En este agosto peculiar se me ocurre ser innovadora. Por una vez en la vida, voy a hacer nada, que es más bonito que no hacer nada porque la doble negación le quita gracia al asunto e incluso una pizca de intensidad.
Voy a dedicarme, con todas mis fuerzas a hacer nada. "Lo normal en vacaciones" pensarán algunos. Los que no son padres y no son autónomos, quizás. Porque los que somos una, o las dos cosas, sabemos de qué estamos hablando.
Consideramos La Nada un lujo cuando es una necesidad. Miramos alrededor pidiendo permiso para disfrutarla y, ante el silencio, volvemos a repetir la jugada un año más. Pero esta vez es diferente, porque una pandemia nos ha jodido la vida a base de bien y ahora tenemos que compensarlo entregándonos a La Nada.
La Nada es no limpiar; no cocinar si no te hace disfrutar, o hacerlo a todas horas si te apasiona; que tu agenda esté vacía del más mínimo deber y repleta hasta las trancas de todo lo que sea querer. Olvidar el despertador, los correos electrónicos e incluso el WhatsApp, porque los que te quieren, te entienden y esperarán a que estés descansado y pizpireto.

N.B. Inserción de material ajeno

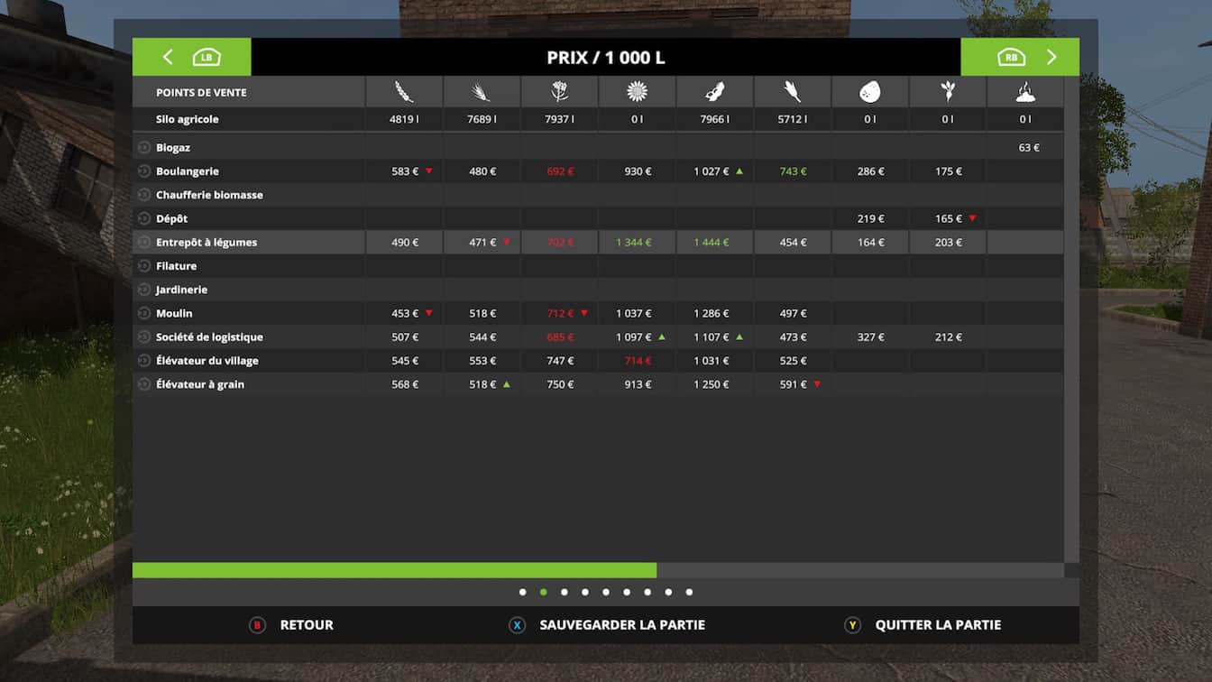1212x682 pixels.
Task: Click the steaming manure pile column icon
Action: pos(1025,92)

Es imprescindible que te sepas merecedor de La Nada. Para sentirte persona, para tomar perspectiva sobre tu vida, para afilar el hacha que usarás cuando La Nada acabe, para deshacer este ovillo cerebral que ya no sabemos ni dónde empieza ni dónde acaba. La Nada nos hace mejores, es un hecho empírico.
En La Nada podemos tomar decisiones sin la presencia de la niebla, del cansancio y de la inercia y también nos procura la fuerza para llevarlas a cabo. Hemos de agarrarnos a La Nada con uñas y dientes porque quizás algunos, extrañados ante nuestra inactividad, pretendan cuestionarla. Que se vayan a la mierda o a donde quieran, pero que no molesten. En el peor de los casos seremos nosotros los que cuestionemos nuestra Nada, porque llevamos en las carnes la culpa y los patrones vitales que inventaron gente que nunca conocimos. Ignorémonos, ignorémosles. Nosotros a lo nuestro: a La Nada.
La Nada no es desconexión, sino todo lo contrario. Conectar con lo que somos sin interrupciones, sin obligaciones, sin ruidos lo es todo, paradójicamente. Vaciarme entero para llenarme de mí. Dejar de entregar para empezar a compartir. Distinguir el egoísmo del autocuidado. Buscar el eje del que no moverme cuando la vida se ponga de nuevo en marcha de la manera que sea, que nunca sabemos cuál es, pero ahora menos. Lo del junco del Dúo Dinámico. Encontrar el norte para afinar la brújula, porque en algún momento nos perderemos y, para llegar a tierra hemos de saber cómo es, dónde está y de qué está hecha.
Reponer nuestro botiquín emocional, sabernos importantes para creernos capaces. Desechar la idea de llegar al límite para entonces reaccionar. Recoger nuestros trocitos, desperdigados entre unas obligaciones y otras, para practicar el famoso kintsugi y convertir las heridas en cicatrices. Colocar el bienestar en la base de todo, ocupando el lugar del estrés, del derrape y de las prisas que deberían ser la excepción, y no la norma. Rebozarnos tanto en La Nada que seamos capaces de recordar su olor y su sabor cuando la rueda se ponga en marcha; interiorizarla tan intensamente que nos deje sordos ante los rugidos del mundo, ante la autoexigencia, que es un coñazo tremendo.
Usemos La Nada como herramienta para sentirnos muy bien, porque eso es lo normal, aunque no lo común. Para percatarnos, por contraste, de cuando llega lo malo, que es lo que no nos gusta, y lo escupamos en lugar de tragar con el conformismo y la resignación. Para tomar las riendas y emplear la fuerza necesaria ante quien nos las pretenda arrancar. Para convertirnos en seres listos, guapos, sanos y felices.
Convertir La Nada en parte de nuestra vida; considerarla, no el parche, sino la solución. Adorar a La Nada como modo de vida, le pese a quien le pese.